Relationship Pair
Most often we can think of @OneToMany
and @ManyToOne
as
a pair representing 2 sides of a relationship. As such @OneToMany has the "many"
side of the relationship and @ManyToOne has the "one"
side of the relationship.
mappedBy
The mappedBy
attribute should be defined in most @OneToMany.
The mappedBy attribute effectively refers to the other side of the relationship.
Example: Customer has many Contacts
@Entity
public class Customer ...
// mappedBy referring to the other side of this relationship
@OneToMany(mappedBy="customer")
List<Contact> contacts;
...
On the other side of the relationship in the Contact entity bean we define the
@ManyToOne
property that the mappedBy
refers to.
@Entity
public class Contact ...
// the customer property referred to by @OneToMany(mappedBy="customer")
@ManyToOne(optional=false)
Customer customer;
...
Bi-directional
When we map both sides of the relationship with a @OneToMany
and @ManyToOne
pair we can describe this as a bi-directional relationship. The relationship can be viewed, navigated
and loaded from both directions.
There are no restrictions or limitations when we have a bi-directional relationship.

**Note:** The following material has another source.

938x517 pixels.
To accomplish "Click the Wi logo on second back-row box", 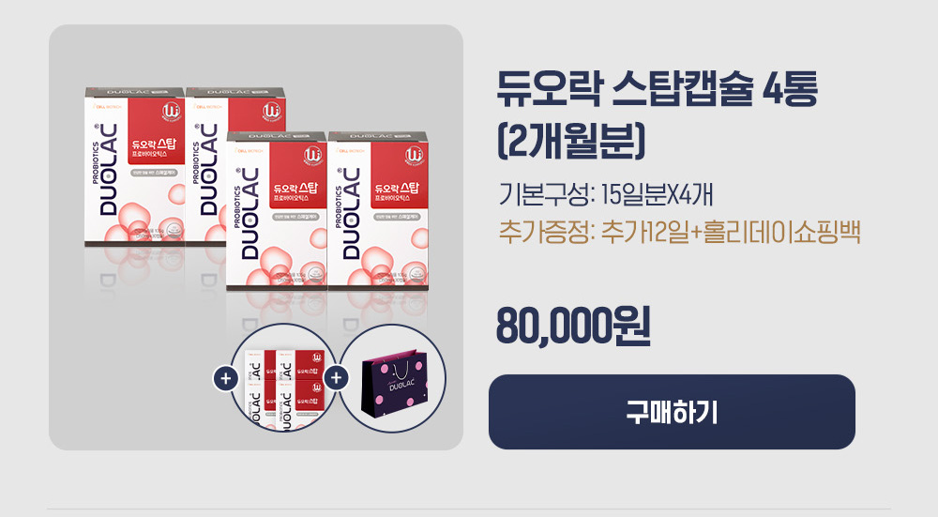I will click(272, 112).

Not mapping the @OneToMany
The reason we might choose to not map the @OneToMany
side of a relationship is
when the cardinality is high (say thousands)
and we deem that we never want to
allow the application to navigate the relationship in that direction as doing so naively
might load too many of objects.
For example if a Customer had 1 million Orders and we naively navigated from that Customer to
all their orders we could load 1 millions Order instances into memory which is generally something
we don't want to do. In this case we could use filterMany
on a Customer query
to filter the orders for each customer (e.g. orders created in the last week). Alternatively we can
load the graph in the other direction (From Order to Customer).
Omitting a @OneToMany effectively means we can't navigate or load the relationship from that direction and instead it forces the application to always use the other direction (to build object graphs).
Not mapping the @ManyToOne
When we do not map the @ManyToOne this adds a restriction and implies an ownership relationship
.
For example take the case of Order
having many OrderDetail
. When we don't map
the @ManyToOne side in OrderDetail:
Order has details:
@Entity
@Table(name = "orders")
public class Order ...
// we MUST have cascade persist here for this
// unidirectional case (no @ManyToOne)
@OneToMany(cascade = CascadeType.ALL)
List<OrderDetail> details;
...
OrderDetail has no matching @ManyToOne:
@Entity
public class OrderDetail ...
// Does not have - @ManyToOne(optional = false) Order order;
This effectively adds the restriction that to insert new OrderDetails we must
cascade persist from Order to do so. That is, the @ManyToOne effectively represents
the foreign key column that is on the underlying table for OrderDetail and to populate
that foreign key column we must use cascade persist from Order
.
This also implies that the foreign key value can never change and hence we can view
this conceptually as an 'ownership' relationship
.
In this example each OrderDetail is 'owned' by an Order.